Supplied material:
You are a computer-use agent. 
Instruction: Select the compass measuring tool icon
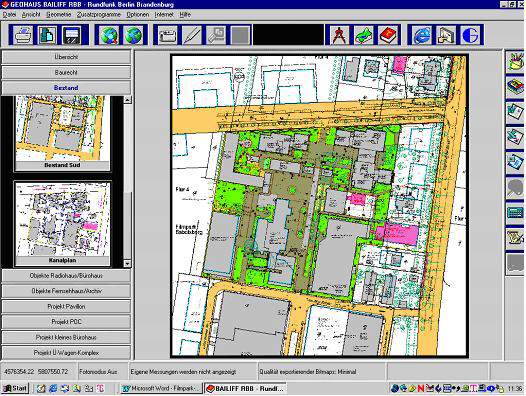tap(339, 35)
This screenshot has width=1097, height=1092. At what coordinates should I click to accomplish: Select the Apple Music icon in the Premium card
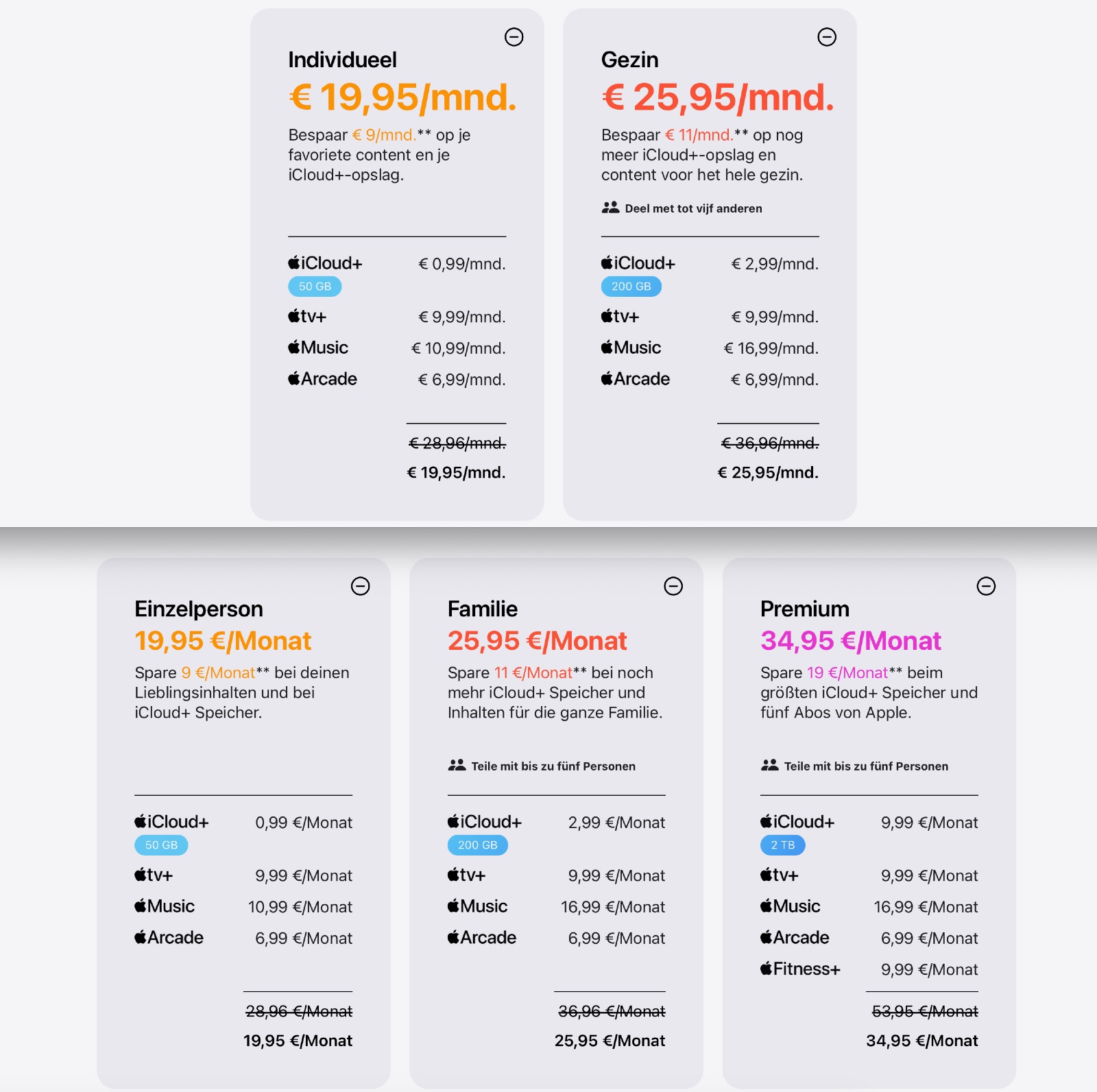(x=769, y=906)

What you are asked to do: Reproduce every line of the records above word for word, and leave out the pictures.

Expected answer:
You are a computer-use agent. 
Instruction: Select the compass measuring tool icon
tap(339, 35)
This screenshot has width=1097, height=1092. At what coordinates should I click to accomplish: Select the Apple Music icon in the Premium card
(x=769, y=906)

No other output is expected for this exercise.